As the gas pressure abruptly started to fall, the company’s staff barely had enough time to close down operations at the plant and prevent explosive chemicals from congealing and causing an accident.
“Today, Bulgaria is once again seen as one of the EU countries that depend heavily on Russian gas,” says Ukrainian online newspaper ZN.ua, quoting the Financial Times.
“However, Agropolychim, which consumes 25% of Bulgaria’s imports of Russian gas, plans to switch to biomass as early as next year.”
Poland is another country that is vulnerable to Russian gas shortages. The largest Polish consumer is Grupa Azoty, a plant that also produces mineral fertilizers and consumes 15% of Poland’s annual gas imports.
But the plant is seeking to break its dependence on Russia, and has vowed that half the 2.3 billion cubic meters of gas it consumes will come from non-Russian sources by 2016.
“I strongly believe that we will be able to get there,” says Pawel Jarczewski, the company’s chief executive officer.
Mr Jarczewski’s confidence is partly based on deep structural changes in the EU, loosely referred to as the “energy union”. EU countries are building core infrastructure – such as import terminals for liquefied natural gas and cross-border pipelines – to break the stranglehold of Russian supply routes.
However, progress has been agonisingly slow. Fitch, a rating agency, does not expect Europe to lessen its reliance on Russia “for at least the next decade and potentially much longer”. Eastern European countries are viewed as most vulnerable, as major Western EU nations can rely on Norwegian gas and supplies of liquefied Algerian gas via LNG ports.
Grupa Azoty is likely to benefit from an LNG terminal at Swinoujscie on Poland’s Baltic coast, due to open next year. The Baltic will also be served by a terminal at Klaipeda in Lithuania, also beginning operations in 2015. This will make supplies of US liquefied gas available in Eastern Europe. However, Washington is still debating whether it will send supplies to these countries.
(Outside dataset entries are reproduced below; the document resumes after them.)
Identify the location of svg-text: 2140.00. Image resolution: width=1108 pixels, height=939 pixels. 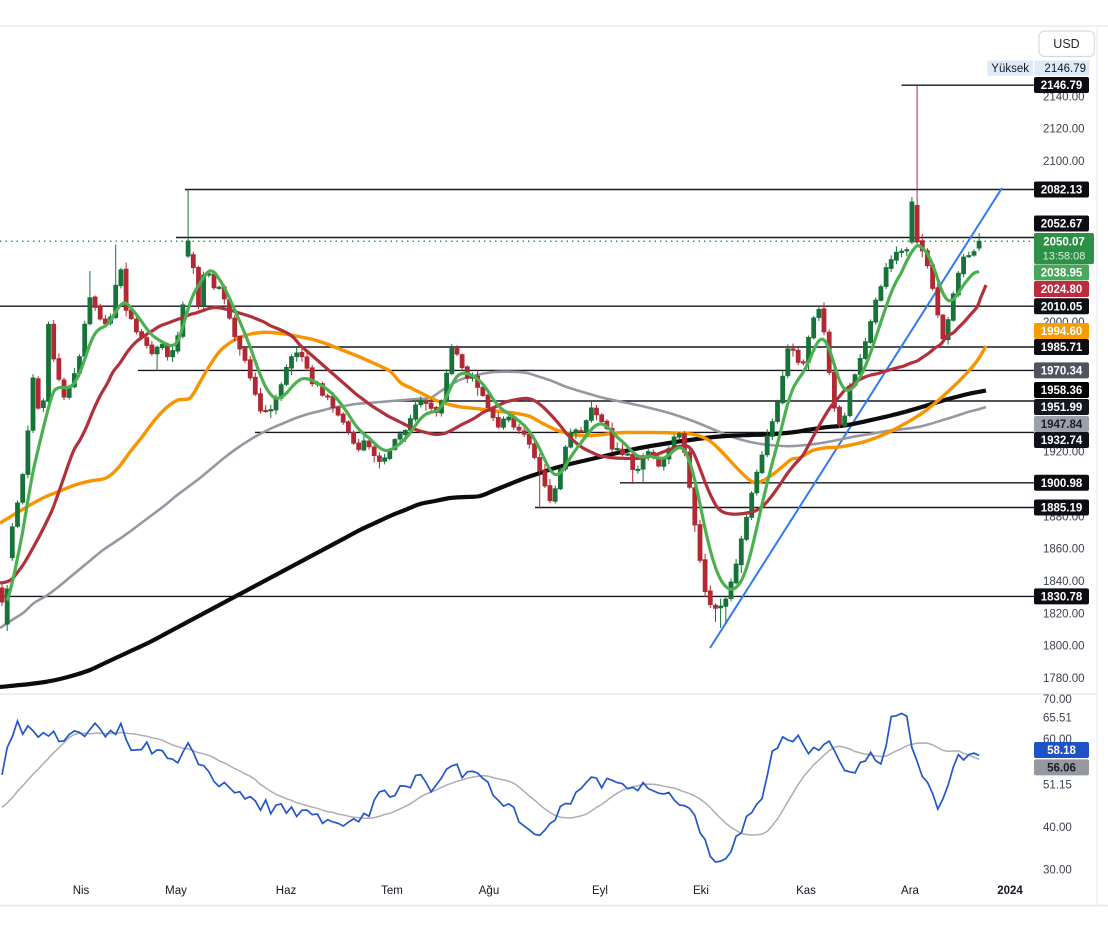
(1064, 98).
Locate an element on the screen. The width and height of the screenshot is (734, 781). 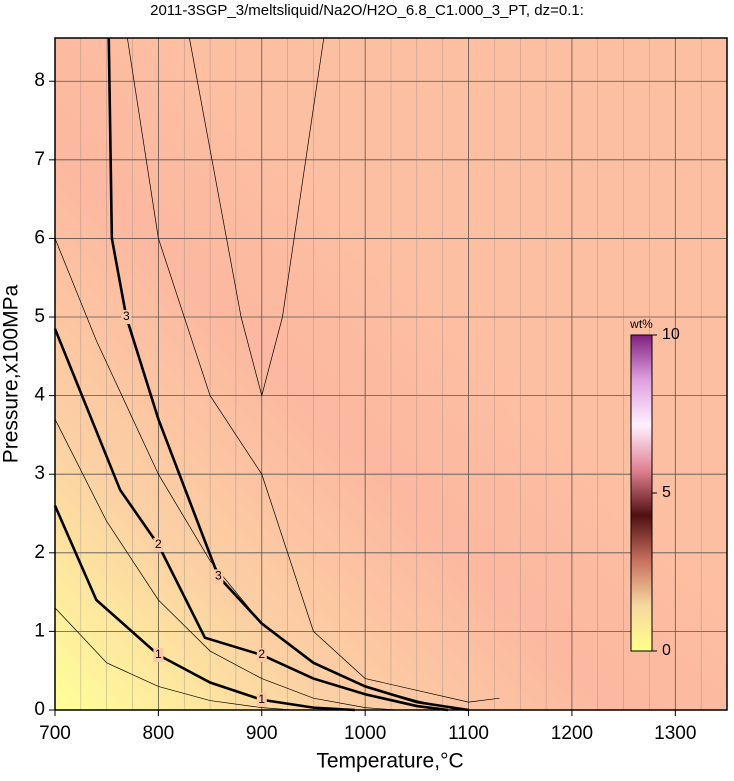
colorbar-tick-label: 10 is located at coordinates (671, 334).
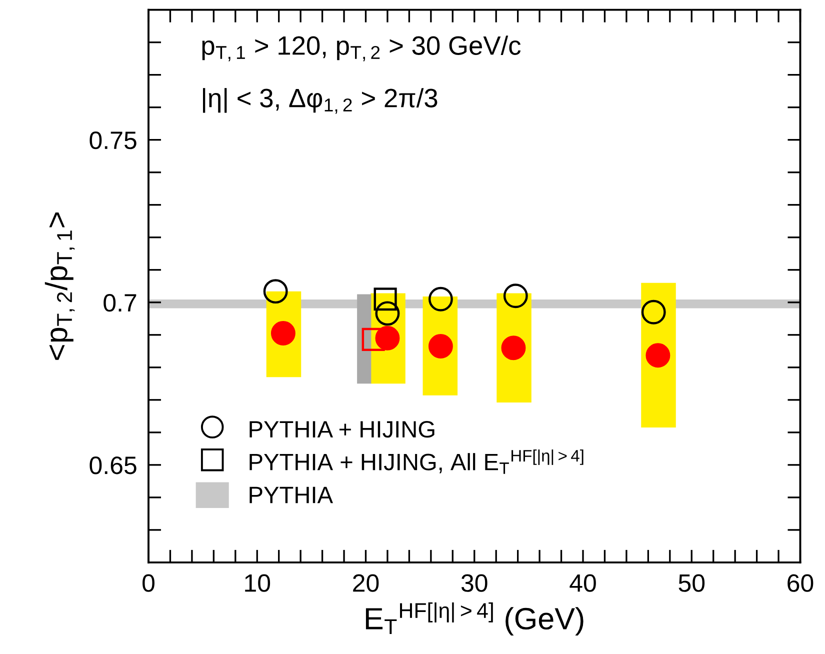 This screenshot has width=825, height=654. I want to click on y-tick-label: 0.65, so click(113, 465).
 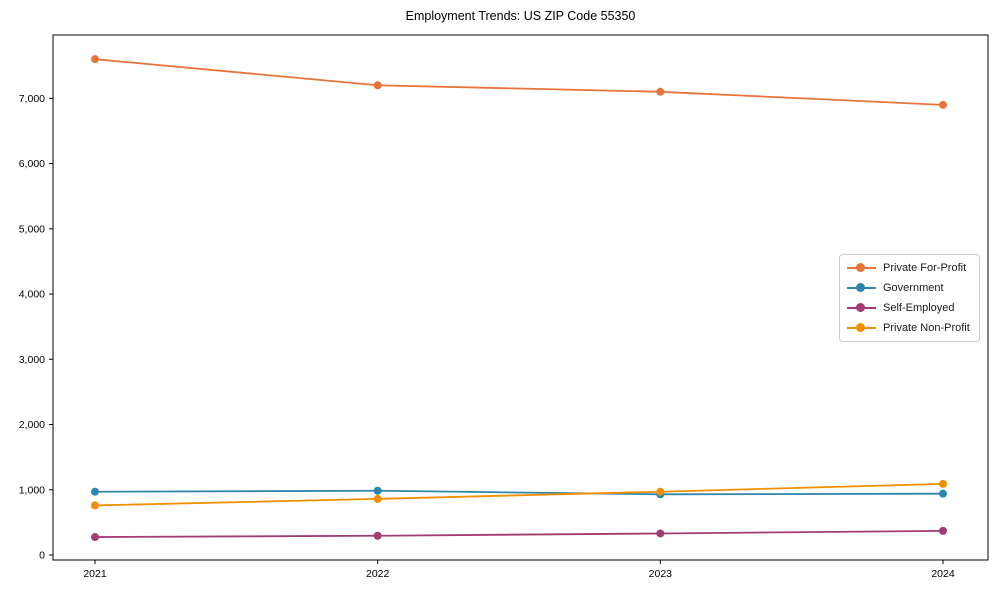 I want to click on legend-label: Self-Employed, so click(x=919, y=308).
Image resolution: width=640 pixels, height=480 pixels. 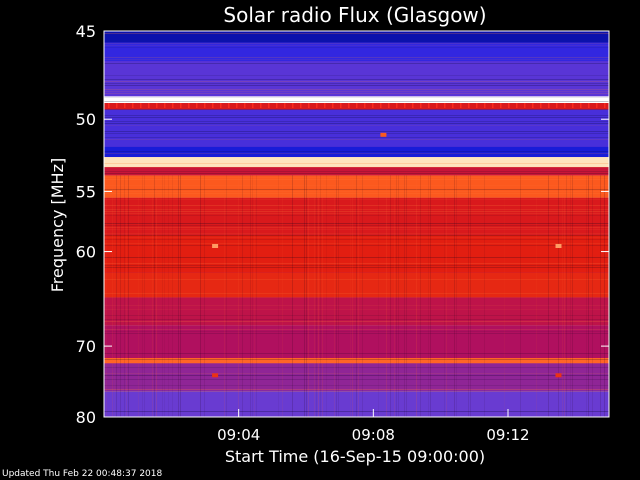 What do you see at coordinates (86, 346) in the screenshot?
I see `y-tick-label: 70` at bounding box center [86, 346].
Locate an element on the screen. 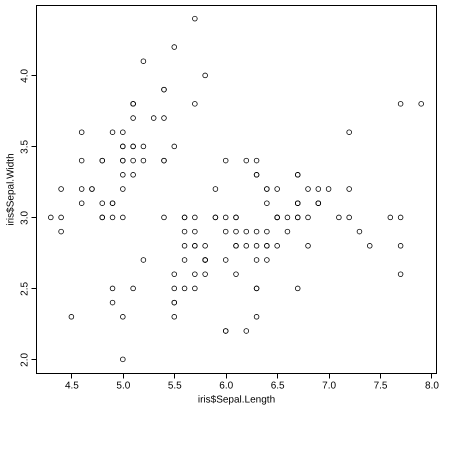 The image size is (474, 450). y-axis-title: iris$Sepal.Width is located at coordinates (11, 190).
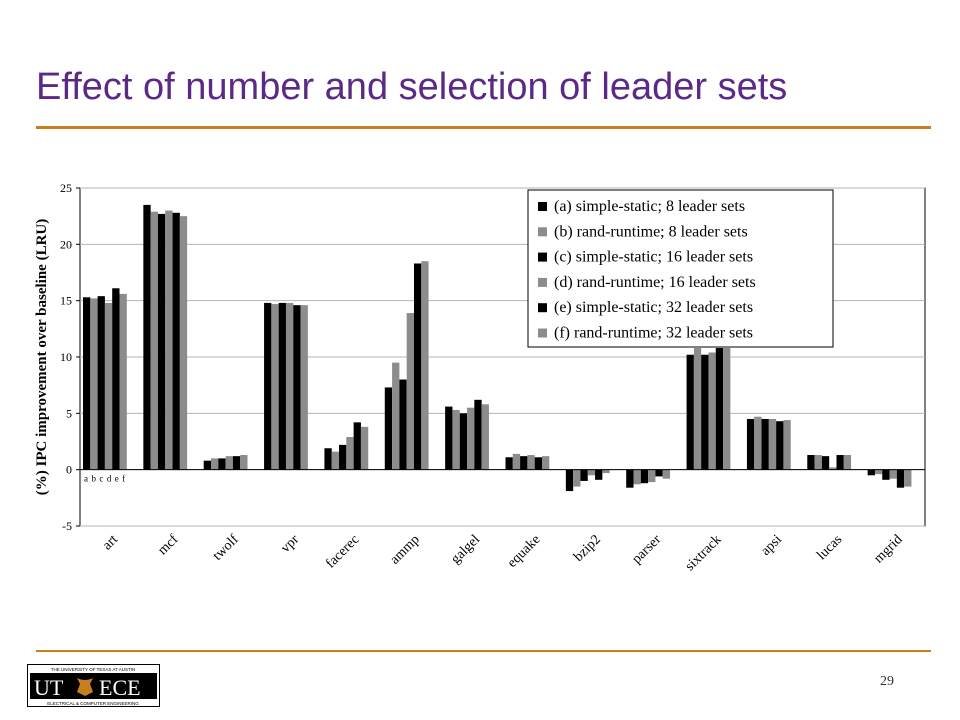 This screenshot has height=720, width=960. What do you see at coordinates (290, 544) in the screenshot?
I see `x-category-label: vpr` at bounding box center [290, 544].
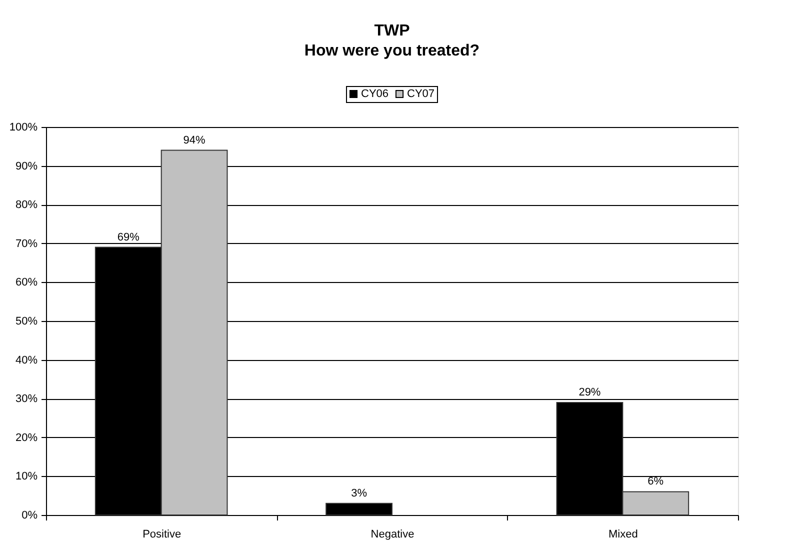  I want to click on y-tick-label: 30%, so click(26, 400).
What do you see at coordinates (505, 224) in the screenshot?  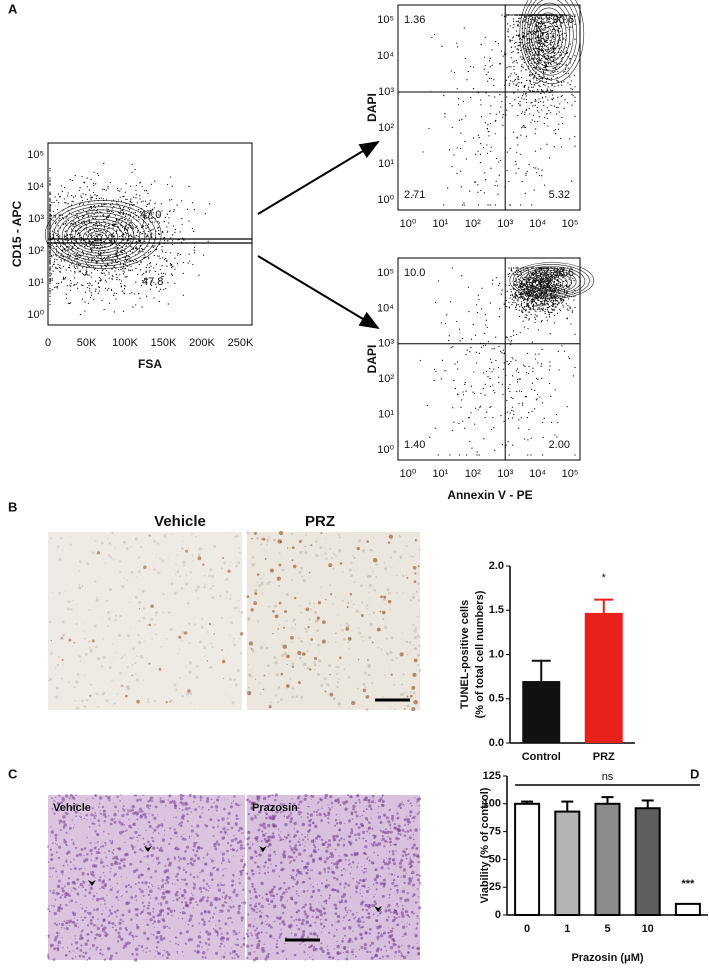 I see `x-tick-label: 10³` at bounding box center [505, 224].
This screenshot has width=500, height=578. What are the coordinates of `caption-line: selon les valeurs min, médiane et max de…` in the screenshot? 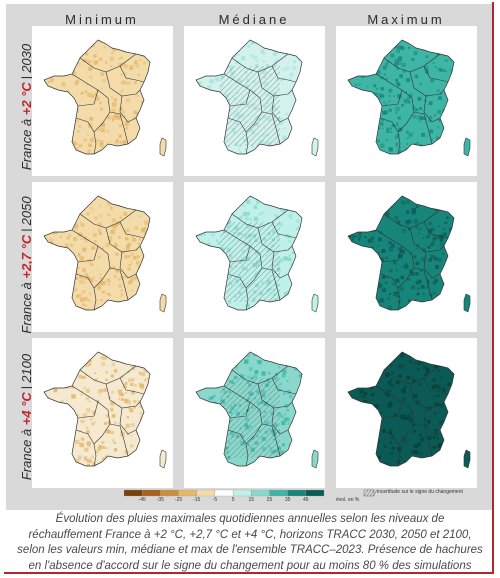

The EU fears that Russian gas supplies might be interrupted in the coming winter. However, Brussels officials are convinced that, amid falling oil prices below $90 dollars per barrel, Russia will not make such a move. As reported earlier, Lithuania may fully break its dependence on Russian gas.
Meanwhile, Western officials have promised to help Ukraine prepare for the coming winter. Energy Minister Yurii Prodan and European Commissioner Günther Oettinger are considering holding a meeting on the topic on October 20 in Kyiv.